### Loading the Datasets
We will load in all our packages and our datasets all at once in the beginning.

In [2]:
# Loading all packages
import pandas as pd
import matplotlib.pyplot as plt
import seaborn as sns


In [3]:
# Loading both datasets
baby = pd.read_csv("spotify_history.csv")
toddler = pd.read_csv("spotify_additional_metadata.csv")

### Merging the Datasets
Now, we will merge our two datasets into one.

In [5]:
# Merge datasets using the common key "spotify_track_uri"
merged_data = pd.merge(baby, toddler, on="spotify_track_uri", how="inner")

# Save the new merged dataset
merged_data.to_csv("merged_spotify_data.csv", index=False)

# Display a sample of merged data
merged_data.head()

Unnamed: 0,spotify_track_uri,ts,platform,ms_played,track_name,artist_name,album_name,reason_start,reason_end,shuffle,skipped,genre,popularity,release_year,user_rating
0,2J3n32GeLmMjwuAzyhcSNe,2013-07-08 02:44:34,web player,3185,"Say It, Just Say It",The Mowgli's,Waiting For The Dawn,autoplay,clickrow,False,False,Pop,70,2015,1.3
1,1oHxIPqJyvAYHy0PVrDU98,2013-07-08 02:45:37,web player,61865,Drinking from the Bottle (feat.
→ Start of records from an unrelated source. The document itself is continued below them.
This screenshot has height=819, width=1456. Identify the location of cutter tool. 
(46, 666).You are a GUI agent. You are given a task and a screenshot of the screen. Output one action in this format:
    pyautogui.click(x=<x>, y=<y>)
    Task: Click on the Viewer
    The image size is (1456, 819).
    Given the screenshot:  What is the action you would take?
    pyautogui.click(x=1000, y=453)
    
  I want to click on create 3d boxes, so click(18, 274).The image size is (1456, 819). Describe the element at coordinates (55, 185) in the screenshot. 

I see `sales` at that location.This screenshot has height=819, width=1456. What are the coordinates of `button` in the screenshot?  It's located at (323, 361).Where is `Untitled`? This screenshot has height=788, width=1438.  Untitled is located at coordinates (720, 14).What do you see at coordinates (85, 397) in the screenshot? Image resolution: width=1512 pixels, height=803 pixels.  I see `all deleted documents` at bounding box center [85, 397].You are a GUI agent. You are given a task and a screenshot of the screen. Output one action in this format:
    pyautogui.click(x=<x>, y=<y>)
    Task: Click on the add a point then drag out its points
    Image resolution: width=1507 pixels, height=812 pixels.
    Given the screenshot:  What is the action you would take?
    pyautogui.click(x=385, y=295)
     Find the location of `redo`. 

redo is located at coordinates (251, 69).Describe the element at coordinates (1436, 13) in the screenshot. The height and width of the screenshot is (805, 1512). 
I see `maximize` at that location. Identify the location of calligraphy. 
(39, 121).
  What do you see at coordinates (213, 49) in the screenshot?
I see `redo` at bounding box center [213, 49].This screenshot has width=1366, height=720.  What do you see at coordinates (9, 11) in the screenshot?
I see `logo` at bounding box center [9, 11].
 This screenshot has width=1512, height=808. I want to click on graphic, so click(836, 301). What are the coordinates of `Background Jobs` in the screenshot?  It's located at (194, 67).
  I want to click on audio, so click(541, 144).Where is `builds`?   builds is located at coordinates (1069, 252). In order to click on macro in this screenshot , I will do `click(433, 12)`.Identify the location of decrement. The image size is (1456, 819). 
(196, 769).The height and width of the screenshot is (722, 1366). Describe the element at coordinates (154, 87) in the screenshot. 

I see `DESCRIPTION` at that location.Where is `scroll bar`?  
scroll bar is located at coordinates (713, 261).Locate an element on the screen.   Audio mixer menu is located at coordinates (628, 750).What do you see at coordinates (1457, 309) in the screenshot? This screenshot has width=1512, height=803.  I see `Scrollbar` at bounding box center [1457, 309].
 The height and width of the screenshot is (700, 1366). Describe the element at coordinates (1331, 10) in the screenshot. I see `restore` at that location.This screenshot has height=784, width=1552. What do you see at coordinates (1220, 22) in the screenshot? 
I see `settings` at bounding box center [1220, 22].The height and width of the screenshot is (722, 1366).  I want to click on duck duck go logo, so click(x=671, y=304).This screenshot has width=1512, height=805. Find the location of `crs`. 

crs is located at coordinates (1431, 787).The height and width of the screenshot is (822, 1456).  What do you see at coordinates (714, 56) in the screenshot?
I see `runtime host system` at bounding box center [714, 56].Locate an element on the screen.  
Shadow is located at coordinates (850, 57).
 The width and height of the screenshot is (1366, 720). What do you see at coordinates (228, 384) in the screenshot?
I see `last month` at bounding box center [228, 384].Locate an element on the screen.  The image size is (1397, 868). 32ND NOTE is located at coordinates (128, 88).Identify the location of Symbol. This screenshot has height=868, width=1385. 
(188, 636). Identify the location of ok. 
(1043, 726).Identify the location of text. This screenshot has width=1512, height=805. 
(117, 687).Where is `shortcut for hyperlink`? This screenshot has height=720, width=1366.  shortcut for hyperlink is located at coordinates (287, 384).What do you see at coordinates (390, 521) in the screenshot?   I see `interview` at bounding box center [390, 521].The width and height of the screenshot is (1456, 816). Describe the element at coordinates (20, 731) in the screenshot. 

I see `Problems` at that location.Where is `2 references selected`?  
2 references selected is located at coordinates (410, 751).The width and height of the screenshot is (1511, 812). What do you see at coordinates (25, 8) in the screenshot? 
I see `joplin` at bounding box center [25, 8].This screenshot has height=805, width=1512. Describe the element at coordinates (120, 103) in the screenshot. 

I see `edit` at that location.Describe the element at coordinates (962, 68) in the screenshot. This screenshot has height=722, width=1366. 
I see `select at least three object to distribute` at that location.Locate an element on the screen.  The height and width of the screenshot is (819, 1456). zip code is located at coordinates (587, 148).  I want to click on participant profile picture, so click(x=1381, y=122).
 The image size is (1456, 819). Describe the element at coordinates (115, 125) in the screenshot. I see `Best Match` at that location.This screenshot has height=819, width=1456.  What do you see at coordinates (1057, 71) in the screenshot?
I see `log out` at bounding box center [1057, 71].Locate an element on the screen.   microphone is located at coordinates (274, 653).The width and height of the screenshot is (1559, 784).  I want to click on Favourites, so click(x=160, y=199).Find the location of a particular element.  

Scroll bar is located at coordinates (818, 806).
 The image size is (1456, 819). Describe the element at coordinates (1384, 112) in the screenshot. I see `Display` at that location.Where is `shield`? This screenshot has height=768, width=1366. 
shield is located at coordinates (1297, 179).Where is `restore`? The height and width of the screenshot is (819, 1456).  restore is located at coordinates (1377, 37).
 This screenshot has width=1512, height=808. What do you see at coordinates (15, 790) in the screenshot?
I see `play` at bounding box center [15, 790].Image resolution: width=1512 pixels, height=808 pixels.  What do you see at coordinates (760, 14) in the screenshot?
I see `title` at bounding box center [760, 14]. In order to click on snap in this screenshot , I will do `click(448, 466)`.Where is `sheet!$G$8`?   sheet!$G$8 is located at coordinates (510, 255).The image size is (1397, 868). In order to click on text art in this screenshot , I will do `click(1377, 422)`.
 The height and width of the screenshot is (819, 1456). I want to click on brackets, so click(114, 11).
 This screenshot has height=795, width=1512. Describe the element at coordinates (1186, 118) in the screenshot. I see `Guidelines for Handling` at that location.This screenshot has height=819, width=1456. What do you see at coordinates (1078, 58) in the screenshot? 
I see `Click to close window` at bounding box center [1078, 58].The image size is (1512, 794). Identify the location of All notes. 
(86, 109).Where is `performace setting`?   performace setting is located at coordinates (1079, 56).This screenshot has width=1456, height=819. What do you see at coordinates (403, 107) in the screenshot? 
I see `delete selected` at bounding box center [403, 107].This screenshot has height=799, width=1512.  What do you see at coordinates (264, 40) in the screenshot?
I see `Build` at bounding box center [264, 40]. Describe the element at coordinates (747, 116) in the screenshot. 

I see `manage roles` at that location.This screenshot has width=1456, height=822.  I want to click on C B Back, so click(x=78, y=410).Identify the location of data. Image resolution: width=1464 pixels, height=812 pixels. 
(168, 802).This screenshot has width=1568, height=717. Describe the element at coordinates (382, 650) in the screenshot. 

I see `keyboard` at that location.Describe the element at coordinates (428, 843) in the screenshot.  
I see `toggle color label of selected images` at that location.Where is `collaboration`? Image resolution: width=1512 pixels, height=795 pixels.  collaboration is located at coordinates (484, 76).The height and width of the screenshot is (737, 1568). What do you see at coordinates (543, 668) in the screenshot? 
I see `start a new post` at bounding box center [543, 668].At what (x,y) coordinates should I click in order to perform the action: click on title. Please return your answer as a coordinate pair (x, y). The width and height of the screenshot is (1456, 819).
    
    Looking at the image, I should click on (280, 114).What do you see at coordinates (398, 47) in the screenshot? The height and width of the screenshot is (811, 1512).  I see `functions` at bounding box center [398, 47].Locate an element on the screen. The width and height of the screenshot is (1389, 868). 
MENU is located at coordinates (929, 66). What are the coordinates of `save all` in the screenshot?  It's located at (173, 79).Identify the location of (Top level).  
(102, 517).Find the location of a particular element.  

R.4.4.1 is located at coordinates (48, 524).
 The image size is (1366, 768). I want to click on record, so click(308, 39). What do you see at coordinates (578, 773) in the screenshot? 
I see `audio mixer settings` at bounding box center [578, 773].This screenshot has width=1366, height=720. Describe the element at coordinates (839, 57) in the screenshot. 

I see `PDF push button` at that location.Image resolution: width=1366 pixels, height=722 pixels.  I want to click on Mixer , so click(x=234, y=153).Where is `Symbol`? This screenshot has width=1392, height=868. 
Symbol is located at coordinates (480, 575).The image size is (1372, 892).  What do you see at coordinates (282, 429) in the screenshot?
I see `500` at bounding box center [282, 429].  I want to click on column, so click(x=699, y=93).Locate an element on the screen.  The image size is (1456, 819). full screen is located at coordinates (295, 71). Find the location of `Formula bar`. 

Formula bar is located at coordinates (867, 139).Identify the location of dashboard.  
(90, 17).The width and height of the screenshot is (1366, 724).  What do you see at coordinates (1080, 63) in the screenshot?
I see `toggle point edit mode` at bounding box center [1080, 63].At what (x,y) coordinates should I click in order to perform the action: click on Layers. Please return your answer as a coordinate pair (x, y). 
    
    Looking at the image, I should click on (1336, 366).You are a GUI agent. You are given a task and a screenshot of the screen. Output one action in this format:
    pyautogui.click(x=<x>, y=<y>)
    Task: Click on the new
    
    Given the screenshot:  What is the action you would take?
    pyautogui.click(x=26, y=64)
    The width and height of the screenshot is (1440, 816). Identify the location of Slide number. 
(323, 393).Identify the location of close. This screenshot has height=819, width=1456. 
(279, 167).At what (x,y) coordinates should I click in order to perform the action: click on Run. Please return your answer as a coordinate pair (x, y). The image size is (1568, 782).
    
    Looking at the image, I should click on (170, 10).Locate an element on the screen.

Tinie Tempah),Calvin Harris,18 Months,clickrow,clickrow,False,False,Rock,90,1990,4.6
2,1oHxIPqJyvAYHy0PVrDU98,2013-07-08 02:45:37,web player,61865,Drinking from the Bottle (feat. Tinie Tempah),Calvin Harris,18 Months,clickrow,clickrow,False,False,Rock,57,2009,3.9
3,487OPlneJNni3NWC8SYqhW,2013-07-08 02:50:24,web player,285386,Born To Die,Lana Del Rey,Born To Die - The Paradise Edition,clickrow,unknown,False,False,Jazz,53,1998,3.0
4,487OPlneJNni3NWC8SYqhW,2013-07-08 02:50:24,web player,285386,Born To Die,Lana Del Rey,Born To Die - The Paradise Edition,clickrow,unknown,False,False,Rock,65,2010,4.8


### Merge Explanation
I chose an _inner join_ because it ensures that only records present in both datasets are included in the final merged dataset. This:
- Removes any unmatched records from either dataset, maintaining data accuracy.
- Ensures that each spotify_track_uri in the final dataset has both playback data and additional metadata.

Since an inner join only keeps the matching keys in the datasets, no NA values are created from missing matches.
However, if the datasets had inconsistent data, an outer join could have been used to keep all the same records in the merged dataset and fill missing values with NA.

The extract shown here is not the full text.